Silencing urokinase in the ventral tegmental area in vivo induces changes in cocaine-induced hyperlocomotion.

Serine proteases in the nervous system have functional roles in neural plasticity. Among them, urokinase-type plasminogen activator (uPA) exerts a variety of functions during development, and is involved in learning and memory. Furthermore, psychostimulants strongly induce uPA expression in the mesolimbic dopaminergic pathway. In this study, doxycycline-regulatable lentiviruses expressing either uPA, a dominant-negative form of uPA, or non-regulatable lentiviruses expressing small interfering RNAs (siRNAs) targeted against uPA have been prepared and injected into the ventral tegmental area (VTA) of rat brains.

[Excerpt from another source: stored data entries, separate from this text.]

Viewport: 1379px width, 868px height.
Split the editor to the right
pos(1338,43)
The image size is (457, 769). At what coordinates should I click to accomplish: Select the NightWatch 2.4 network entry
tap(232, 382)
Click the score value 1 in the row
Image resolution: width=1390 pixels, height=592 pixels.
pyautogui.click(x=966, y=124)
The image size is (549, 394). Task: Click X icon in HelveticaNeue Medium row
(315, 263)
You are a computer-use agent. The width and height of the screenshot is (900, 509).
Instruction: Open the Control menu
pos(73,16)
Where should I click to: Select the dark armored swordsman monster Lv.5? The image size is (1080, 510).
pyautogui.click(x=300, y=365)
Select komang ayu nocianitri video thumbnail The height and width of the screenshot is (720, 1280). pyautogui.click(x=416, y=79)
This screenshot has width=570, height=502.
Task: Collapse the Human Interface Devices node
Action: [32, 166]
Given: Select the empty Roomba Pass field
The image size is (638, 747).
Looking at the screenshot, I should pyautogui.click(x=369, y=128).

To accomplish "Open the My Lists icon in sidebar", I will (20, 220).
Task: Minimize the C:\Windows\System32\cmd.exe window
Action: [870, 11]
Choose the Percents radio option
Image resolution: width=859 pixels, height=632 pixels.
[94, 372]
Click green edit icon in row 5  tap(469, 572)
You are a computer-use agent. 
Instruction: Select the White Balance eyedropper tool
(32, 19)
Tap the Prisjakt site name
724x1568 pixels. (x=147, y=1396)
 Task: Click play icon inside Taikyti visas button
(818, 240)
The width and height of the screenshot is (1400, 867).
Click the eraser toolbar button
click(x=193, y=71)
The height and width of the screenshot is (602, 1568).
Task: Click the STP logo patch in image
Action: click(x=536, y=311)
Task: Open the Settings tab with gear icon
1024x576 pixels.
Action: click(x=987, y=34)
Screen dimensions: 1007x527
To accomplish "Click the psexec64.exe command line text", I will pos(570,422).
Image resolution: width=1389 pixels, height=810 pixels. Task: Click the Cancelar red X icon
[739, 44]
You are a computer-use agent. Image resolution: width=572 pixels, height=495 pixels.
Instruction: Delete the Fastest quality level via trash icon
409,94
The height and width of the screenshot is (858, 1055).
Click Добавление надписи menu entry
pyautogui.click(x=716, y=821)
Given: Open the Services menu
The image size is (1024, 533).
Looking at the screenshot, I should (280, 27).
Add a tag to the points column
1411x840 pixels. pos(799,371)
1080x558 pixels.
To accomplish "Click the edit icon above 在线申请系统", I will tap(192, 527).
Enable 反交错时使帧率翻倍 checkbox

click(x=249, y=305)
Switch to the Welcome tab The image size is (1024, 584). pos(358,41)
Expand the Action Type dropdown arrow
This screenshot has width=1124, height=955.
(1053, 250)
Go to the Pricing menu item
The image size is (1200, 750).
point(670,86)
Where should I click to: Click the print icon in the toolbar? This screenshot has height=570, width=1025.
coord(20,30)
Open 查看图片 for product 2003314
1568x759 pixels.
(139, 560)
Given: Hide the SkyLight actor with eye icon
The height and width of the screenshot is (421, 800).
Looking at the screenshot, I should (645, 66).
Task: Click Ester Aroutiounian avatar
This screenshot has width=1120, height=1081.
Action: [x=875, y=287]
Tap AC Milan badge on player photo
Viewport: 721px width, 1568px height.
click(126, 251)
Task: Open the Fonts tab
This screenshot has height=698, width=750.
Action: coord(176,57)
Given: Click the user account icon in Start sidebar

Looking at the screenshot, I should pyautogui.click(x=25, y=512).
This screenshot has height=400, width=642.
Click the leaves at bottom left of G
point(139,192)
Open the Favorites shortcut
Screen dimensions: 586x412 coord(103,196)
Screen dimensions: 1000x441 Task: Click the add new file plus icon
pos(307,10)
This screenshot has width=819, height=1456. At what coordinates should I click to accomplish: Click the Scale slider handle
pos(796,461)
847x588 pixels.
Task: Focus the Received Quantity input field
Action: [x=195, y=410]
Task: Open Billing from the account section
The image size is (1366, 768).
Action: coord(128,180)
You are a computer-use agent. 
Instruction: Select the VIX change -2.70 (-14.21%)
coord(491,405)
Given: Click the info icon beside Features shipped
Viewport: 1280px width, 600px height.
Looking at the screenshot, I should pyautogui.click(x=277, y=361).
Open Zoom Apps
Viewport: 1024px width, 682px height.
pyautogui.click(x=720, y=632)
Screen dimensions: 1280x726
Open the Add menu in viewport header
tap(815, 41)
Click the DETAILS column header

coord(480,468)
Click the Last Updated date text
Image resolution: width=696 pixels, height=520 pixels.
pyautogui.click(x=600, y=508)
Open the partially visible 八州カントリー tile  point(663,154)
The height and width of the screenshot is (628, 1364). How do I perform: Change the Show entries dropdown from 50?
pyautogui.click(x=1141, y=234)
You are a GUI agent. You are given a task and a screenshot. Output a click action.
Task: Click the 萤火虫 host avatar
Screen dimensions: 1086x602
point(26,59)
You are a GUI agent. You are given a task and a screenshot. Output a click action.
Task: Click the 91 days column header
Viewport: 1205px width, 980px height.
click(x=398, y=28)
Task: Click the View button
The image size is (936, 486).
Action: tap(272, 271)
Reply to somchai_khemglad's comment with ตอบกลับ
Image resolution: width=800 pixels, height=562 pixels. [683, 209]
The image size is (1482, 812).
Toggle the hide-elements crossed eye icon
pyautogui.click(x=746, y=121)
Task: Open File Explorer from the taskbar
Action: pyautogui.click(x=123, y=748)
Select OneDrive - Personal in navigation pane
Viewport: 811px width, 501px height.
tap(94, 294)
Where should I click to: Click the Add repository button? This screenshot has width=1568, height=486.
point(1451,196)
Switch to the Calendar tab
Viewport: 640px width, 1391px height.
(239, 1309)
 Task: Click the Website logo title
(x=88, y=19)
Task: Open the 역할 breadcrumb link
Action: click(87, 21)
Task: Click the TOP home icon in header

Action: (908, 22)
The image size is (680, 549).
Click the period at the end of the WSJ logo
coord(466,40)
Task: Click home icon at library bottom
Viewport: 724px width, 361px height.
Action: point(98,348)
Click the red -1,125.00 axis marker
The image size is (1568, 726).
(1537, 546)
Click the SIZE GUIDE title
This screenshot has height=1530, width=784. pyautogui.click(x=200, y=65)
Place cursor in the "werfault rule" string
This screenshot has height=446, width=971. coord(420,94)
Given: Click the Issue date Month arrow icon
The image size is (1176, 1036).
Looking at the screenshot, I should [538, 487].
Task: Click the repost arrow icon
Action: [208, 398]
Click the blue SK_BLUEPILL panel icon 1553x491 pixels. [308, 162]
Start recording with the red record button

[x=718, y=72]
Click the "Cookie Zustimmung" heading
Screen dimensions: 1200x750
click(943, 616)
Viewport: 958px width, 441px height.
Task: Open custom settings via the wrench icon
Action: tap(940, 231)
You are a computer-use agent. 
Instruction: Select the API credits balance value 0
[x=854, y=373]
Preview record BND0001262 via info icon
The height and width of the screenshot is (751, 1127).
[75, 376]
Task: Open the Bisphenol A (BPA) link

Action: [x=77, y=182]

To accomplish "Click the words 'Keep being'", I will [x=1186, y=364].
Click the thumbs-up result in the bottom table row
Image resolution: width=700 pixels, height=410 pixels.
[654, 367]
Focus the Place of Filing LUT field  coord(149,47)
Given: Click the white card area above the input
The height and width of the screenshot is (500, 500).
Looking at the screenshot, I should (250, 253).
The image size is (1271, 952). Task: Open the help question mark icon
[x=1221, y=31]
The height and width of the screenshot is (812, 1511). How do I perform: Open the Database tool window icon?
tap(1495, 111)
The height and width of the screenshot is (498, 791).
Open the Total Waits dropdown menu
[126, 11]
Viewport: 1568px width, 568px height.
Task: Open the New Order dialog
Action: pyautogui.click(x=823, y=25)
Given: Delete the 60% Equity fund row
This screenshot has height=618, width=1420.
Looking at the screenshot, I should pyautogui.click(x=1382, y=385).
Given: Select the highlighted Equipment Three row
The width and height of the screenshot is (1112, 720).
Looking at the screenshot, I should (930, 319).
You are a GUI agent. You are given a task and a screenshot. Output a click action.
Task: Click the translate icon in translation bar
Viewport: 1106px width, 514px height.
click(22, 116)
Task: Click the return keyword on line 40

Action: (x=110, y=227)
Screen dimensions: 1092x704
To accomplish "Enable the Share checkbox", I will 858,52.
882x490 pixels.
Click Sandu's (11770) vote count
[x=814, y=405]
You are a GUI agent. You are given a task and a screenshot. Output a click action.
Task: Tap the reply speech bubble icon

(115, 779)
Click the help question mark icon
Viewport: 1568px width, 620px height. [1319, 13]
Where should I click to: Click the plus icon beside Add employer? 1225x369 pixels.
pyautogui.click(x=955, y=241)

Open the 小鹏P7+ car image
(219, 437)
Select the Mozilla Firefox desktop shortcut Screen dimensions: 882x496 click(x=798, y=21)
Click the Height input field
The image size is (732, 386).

Over-expression of uPA in the VTA induces doxycycline-dependent expression of its receptor, uPAR, but not its inhibitor, plasminogen activator inhibitor-1 (PAI-1). uPAR expression in the VTA is repressed upon silencing of uPA with lentiviruses expressing siRNAs. In addition, over-expression of uPA in the VTA promotes a 15-fold increase in locomotion activity upon cocaine delivery. Animals expressing the dominant-negative form of uPA did not display such hyperlocomotor activity. These cocaine-induced behavioural changes, associated with uPA expression, could be suppressed in the presence of doxycycline or uPA-specific siRNAs expressing lentiviruses. These data strongly support the major role of urokinase in cocaine-mediated plasticity changes.